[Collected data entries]
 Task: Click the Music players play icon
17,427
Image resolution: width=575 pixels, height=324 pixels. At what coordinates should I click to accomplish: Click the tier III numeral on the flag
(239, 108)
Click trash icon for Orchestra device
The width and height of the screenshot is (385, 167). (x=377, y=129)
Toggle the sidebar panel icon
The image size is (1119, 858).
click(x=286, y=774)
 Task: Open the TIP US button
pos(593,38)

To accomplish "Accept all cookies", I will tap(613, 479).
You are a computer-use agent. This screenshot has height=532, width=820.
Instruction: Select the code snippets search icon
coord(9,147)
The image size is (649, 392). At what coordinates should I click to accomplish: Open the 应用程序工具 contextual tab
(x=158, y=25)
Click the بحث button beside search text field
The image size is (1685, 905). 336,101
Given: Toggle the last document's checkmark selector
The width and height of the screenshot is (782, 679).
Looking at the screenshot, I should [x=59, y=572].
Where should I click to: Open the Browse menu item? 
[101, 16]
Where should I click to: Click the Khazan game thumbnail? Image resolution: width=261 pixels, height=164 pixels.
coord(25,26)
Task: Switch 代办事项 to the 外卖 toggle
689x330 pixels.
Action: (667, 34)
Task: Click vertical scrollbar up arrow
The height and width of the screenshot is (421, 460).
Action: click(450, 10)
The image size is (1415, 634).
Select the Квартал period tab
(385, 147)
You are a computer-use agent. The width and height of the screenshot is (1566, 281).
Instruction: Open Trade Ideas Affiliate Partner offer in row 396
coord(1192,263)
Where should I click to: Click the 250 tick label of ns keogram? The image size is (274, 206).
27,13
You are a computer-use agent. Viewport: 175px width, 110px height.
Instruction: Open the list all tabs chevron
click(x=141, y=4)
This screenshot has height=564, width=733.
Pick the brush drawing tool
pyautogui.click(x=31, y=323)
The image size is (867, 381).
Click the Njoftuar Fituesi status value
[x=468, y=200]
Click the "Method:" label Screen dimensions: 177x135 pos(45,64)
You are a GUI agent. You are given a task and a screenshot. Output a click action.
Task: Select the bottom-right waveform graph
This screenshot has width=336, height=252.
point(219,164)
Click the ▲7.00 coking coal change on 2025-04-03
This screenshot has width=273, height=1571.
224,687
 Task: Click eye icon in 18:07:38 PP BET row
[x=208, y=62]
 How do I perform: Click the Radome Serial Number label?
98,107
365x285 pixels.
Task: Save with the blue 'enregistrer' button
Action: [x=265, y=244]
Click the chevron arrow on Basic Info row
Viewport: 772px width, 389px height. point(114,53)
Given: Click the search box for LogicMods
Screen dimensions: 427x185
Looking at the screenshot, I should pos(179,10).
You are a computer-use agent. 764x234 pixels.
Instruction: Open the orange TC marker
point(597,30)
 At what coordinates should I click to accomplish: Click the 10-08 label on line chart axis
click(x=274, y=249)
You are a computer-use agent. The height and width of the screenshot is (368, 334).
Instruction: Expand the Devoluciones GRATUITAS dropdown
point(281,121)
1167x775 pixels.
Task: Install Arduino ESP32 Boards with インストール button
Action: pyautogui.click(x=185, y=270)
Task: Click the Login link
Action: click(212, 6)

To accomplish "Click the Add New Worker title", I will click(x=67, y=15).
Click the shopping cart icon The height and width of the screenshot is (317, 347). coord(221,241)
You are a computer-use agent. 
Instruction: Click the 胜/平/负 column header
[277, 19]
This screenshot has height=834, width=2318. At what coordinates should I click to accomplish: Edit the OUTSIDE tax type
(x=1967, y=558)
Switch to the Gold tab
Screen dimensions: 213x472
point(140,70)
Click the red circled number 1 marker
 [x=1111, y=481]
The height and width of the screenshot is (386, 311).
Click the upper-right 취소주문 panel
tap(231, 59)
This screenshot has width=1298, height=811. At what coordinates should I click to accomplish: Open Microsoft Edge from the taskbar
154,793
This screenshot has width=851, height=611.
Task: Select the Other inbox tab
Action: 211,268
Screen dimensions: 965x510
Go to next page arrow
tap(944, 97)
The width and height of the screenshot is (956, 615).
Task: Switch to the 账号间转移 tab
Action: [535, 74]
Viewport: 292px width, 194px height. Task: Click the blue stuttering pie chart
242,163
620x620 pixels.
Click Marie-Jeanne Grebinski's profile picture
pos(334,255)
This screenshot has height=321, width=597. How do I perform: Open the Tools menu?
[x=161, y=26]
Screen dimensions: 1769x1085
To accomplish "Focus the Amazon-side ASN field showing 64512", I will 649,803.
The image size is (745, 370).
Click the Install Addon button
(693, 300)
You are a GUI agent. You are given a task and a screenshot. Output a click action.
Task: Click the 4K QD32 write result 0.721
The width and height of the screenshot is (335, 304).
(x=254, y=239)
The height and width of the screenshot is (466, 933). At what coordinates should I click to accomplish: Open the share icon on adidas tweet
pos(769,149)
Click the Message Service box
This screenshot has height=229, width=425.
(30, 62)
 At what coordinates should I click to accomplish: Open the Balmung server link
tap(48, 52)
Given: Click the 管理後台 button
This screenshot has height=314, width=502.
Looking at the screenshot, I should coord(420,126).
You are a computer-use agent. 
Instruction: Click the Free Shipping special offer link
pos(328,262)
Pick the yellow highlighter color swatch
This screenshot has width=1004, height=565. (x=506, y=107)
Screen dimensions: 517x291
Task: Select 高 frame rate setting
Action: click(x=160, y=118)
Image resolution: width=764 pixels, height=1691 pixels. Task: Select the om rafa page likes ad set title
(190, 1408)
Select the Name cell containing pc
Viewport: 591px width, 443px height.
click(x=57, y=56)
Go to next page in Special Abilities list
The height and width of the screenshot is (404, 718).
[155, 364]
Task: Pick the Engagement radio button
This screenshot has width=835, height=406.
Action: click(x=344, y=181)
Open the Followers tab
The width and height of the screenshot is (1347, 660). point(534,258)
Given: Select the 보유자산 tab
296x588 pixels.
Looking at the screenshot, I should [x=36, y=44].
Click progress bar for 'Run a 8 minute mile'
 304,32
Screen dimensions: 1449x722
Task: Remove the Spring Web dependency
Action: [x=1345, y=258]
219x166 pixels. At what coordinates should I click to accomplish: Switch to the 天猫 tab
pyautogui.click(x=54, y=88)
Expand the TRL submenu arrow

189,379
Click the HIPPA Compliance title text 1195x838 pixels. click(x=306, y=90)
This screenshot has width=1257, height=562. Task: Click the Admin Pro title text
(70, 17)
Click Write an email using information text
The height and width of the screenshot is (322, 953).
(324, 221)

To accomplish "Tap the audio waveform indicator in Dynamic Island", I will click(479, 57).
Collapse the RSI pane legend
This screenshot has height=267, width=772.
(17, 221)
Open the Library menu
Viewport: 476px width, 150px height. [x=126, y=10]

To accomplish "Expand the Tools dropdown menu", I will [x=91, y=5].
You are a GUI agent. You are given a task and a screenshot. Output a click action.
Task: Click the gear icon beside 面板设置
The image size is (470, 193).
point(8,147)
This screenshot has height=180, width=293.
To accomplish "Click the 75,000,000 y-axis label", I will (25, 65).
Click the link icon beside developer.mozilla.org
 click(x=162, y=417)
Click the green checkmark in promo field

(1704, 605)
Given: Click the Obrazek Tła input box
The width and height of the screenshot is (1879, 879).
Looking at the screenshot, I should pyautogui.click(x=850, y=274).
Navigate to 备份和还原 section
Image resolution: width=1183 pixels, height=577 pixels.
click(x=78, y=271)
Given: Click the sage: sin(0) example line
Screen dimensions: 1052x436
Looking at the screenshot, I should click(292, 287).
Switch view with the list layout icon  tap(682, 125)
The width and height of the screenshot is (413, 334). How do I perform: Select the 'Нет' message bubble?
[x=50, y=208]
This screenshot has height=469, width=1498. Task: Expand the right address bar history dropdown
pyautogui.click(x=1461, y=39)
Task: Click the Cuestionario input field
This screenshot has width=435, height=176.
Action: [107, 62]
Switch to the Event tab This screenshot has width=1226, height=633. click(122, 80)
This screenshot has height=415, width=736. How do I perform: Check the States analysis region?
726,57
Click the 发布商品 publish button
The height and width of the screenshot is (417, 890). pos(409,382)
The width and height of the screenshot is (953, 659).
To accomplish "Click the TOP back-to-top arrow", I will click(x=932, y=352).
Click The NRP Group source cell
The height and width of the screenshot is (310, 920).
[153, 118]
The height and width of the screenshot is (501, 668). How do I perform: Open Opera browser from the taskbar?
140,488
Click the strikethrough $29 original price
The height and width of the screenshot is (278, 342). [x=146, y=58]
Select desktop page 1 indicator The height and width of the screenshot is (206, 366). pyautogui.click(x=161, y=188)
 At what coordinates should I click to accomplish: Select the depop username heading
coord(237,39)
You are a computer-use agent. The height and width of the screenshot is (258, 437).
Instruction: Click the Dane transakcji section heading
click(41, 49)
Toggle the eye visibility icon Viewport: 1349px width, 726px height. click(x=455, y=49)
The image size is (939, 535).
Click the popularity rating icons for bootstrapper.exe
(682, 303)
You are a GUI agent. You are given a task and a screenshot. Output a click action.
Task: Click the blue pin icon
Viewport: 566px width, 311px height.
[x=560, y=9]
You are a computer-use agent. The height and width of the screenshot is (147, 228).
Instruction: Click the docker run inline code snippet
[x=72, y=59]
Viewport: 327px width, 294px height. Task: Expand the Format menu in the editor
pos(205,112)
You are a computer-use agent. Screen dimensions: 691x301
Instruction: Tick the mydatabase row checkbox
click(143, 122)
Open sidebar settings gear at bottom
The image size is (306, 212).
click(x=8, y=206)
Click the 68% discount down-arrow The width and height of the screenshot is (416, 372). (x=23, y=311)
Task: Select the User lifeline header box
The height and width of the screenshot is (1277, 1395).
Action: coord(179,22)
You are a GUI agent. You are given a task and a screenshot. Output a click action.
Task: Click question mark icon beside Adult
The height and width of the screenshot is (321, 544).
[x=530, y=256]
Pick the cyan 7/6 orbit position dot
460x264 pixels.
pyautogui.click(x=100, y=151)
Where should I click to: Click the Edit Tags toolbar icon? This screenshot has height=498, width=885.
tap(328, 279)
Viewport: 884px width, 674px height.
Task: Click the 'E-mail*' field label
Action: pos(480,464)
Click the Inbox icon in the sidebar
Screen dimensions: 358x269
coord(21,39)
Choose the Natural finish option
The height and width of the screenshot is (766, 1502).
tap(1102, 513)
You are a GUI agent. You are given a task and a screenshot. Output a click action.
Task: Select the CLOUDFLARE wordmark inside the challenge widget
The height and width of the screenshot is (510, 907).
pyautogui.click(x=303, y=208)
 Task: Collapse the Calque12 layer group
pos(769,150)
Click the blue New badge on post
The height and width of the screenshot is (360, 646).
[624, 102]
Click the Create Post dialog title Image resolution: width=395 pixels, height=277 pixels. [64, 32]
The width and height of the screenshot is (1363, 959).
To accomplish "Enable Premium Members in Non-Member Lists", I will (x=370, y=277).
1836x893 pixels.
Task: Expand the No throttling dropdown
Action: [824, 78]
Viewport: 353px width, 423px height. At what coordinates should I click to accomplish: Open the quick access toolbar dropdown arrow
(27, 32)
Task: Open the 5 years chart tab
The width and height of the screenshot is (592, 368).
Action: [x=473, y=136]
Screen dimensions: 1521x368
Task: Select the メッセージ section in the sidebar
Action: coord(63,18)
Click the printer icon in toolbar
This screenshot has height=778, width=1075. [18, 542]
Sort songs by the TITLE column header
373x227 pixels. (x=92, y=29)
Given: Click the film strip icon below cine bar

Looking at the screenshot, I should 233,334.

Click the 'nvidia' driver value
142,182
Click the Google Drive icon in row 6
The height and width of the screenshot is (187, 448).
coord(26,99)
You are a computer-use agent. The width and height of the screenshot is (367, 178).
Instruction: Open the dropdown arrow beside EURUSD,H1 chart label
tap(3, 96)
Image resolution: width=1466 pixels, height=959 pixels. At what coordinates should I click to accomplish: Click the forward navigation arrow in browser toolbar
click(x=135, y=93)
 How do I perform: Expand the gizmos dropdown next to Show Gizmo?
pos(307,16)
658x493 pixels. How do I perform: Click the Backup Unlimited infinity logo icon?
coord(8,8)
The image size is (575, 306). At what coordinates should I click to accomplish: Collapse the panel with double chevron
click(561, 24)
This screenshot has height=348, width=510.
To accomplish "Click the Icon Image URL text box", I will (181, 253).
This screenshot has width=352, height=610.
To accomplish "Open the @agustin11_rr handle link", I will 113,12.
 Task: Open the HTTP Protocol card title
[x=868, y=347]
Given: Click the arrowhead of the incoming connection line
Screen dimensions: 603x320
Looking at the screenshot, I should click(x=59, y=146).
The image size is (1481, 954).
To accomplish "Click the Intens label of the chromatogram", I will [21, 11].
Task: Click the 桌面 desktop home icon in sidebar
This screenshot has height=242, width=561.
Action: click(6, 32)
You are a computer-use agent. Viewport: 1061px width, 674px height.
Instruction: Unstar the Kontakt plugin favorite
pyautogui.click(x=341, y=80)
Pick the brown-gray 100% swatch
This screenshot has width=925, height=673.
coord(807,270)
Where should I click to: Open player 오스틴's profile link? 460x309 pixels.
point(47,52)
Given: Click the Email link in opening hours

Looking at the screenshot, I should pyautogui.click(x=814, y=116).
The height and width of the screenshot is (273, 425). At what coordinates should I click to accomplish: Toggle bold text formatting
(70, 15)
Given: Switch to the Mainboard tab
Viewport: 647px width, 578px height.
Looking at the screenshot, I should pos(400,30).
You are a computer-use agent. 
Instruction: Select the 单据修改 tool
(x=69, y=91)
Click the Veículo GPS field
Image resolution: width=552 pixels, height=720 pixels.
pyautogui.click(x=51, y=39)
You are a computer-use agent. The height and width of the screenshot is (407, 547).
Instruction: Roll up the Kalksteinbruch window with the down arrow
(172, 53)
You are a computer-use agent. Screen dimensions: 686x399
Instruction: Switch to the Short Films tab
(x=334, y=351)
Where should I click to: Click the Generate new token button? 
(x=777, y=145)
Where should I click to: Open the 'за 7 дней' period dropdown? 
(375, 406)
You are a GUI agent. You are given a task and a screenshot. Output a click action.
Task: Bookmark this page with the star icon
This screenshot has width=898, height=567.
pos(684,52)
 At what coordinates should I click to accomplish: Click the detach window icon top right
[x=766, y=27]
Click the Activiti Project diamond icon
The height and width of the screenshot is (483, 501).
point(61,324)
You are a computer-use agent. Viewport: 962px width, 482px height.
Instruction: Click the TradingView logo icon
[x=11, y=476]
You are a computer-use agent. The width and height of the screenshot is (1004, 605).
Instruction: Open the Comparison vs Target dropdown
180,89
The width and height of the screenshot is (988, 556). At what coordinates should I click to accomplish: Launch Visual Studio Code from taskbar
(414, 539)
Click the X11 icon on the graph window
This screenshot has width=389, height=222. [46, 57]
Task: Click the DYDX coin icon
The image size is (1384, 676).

▶ **Exercise objective**:
Out of the records above, pull the lines that include the word "input".

▶ **Answer**:
Given: Click the Obrazek Tła input box
Task: Click the Cuestionario input field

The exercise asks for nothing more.